年間では108,000円の差になります。
2025年8月以降の支給限度額
2025年8月1日以降は、支給限度額なども改定されています。
- 支給限度額:386,922円
- 最低限度額:2,411円
- 60歳到達時等の賃金月額上限額:508,200円
- 60歳到達時等の賃金月額下限額:90,420円
支給対象月の賃金が386,922円以上ある場合は、高年齢雇用継続基本給付金は支給されません。
在職老齢年金との関係
60歳台前半で特別支給の老齢厚生年金を受けている人は、高年齢雇用継続給付を受けると、老齢厚生年金が一部停止されることがあります。
2025年4月以降は、高年齢雇用継続給付による年金停止額は標準報酬月額の最大4%です。

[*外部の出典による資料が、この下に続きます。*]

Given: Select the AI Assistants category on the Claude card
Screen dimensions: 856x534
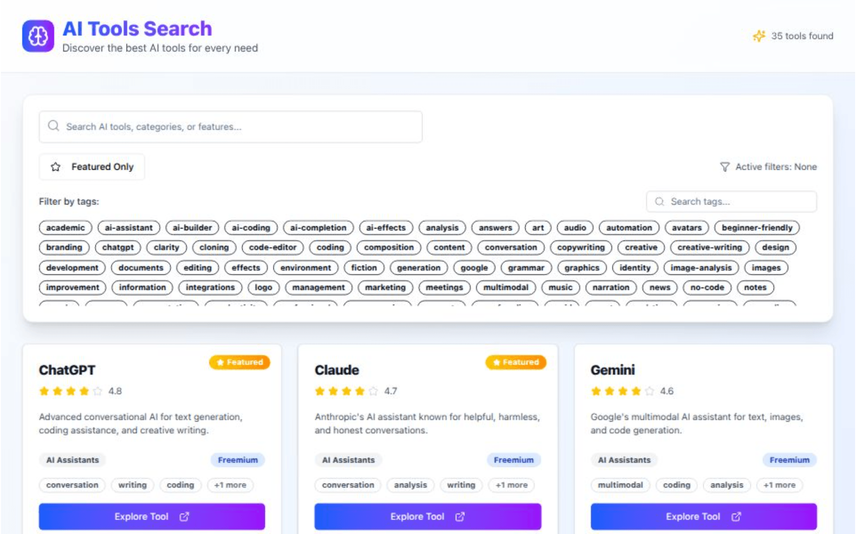Looking at the screenshot, I should (348, 460).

2025年3月以前に60歳到達した人は、従来通り最大6%です。
高年齢雇用継続基本給付金でよくある質問
パート勤務でも対象になりますか?
雇用保険に加入していれば対象になる可能性があります。
目安として、週20時間以上勤務し、31日以上の雇用見込みがあることが必要です。
ボーナスは含まれますか?
60歳到達時の賃金月額には、原則として賞与は含みません。
ただし、毎月支払われる通勤手当や各種手当は含まれます。
65歳以降も支給されますか?
支給されません。
高年齢雇用継続基本給付金の対象は65歳到達月までです。
まとめ
高年齢雇用継続基本給付金は、60歳以降に賃金が大きく下がった人を支援する制度です。
ただし、2025年4月からは最大支給率が15%から10%へ引き下げられました。
60歳以降も働き続ける予定がある人は、
- 自分が旧制度か新制度か
- 賃金低下率が何%か
- 在職老齢年金に影響があるか
を確認しておくことが大切です。